Note: Tax 1/2/3 amount is included in the contract amount but the main tax is not.
You can set your own tax rates at different levels according to your requirements and location. If the tax authority in your area imposes taxes only on invoiced labor or expenses, then set up the main taxes (MST and MET). If the tax authority charges one tax on top of another, use both the main and item taxes.
You can define the default rates for both the item taxes (Tax 1/2/3) as well as main taxes (MST and MET) on the Global Settings screen. Each time you set up a new client, activity or expense item, Core carries forward the global rates to them. However, you can edit them as needed. You can also set a ceiling on these taxes or choose to hide the tax fields, in case you do not use them.
The default main tax rates (service tax and expense tax) from Global Settings are brought forward at the client level. You can change the rates on the Clients screen, if needed. You can also choose to exclude the item taxes, namely Tax 1/2/3, from the main taxes to avoid double taxation (tax on tax) for the client. We recommend selecting the tax exemption rule in the Projects screen instead, unless you are sure that all projects of a client have to be tax-exempt.
The main tax rates (service tax and expense tax) from the Clients screen are brought forward at the project level. You can change the rates on the Projects screen, if needed. You can also choose to exclude the item taxes, namely Tax 1/2/3, from the main taxes to avoid tax on tax for the project. We recommend selecting the tax exemption rule at the project level instead of the client level, unless you are sure that all projects of a client have to be tax-exempt. For new projects, taxes are inherited from the Clients screen, which in turn inherits it from Global Settings.
Line item taxes for labor or services are set in the Activity Items screen. Similar taxes for expenses are set in the Expense Items screen. If you do not charge individual taxes on activities and expenses, you can ignore these fields. You can also do so on a company-wide basis from the Global Settings screen.

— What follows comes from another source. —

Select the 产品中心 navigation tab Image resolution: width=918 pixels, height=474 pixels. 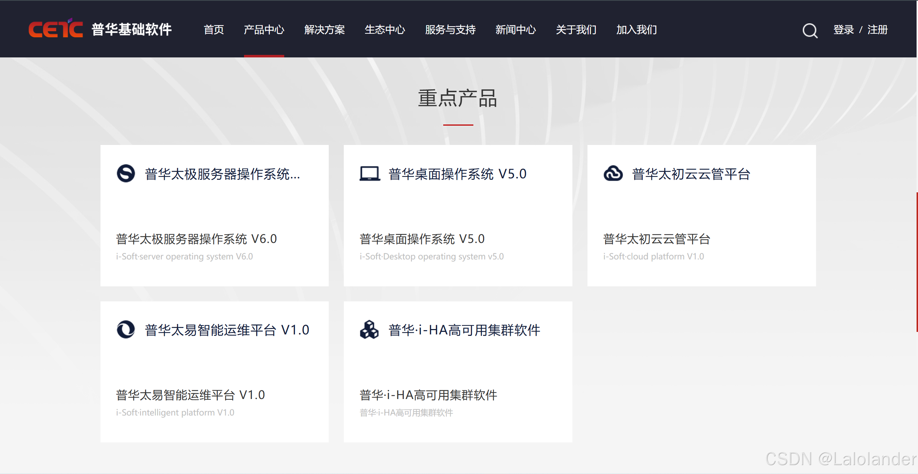[264, 29]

Purchase Tax is very important for tracking of GST, HST or VAT. It enables you to know how much tax a company paid on an expense, how much tax the company collected from the client for that expense and the net balance. When you specify purchase tax in the Expense Items or Expense Entries screen, Core figures out the correct cost amount before charging the client. For example, if you paid a taxi fare of $110 that included 10% GST, you can specify this as the purchase tax while recording that expense. Core then calculates the charge amount for this expense on the pre-tax cost amount. Thus, while the company reimburses you for $110, it charges the client for $100 plus taxes (MET/GST specified at project or global level). However, if you do not use the purchase tax feature, you should enter expense costs excluding taxes.
Cost Amount = Net Cost Amount + Purchase Tax Rate
Cost with Purchase Tax = Amount without Purchase Tax / (1 + Purchase Tax Rate / 100)
You can run your VAT or GST reports that show the total taxes paid by your company and total taxes collected. The net is what you owe to the tax authority.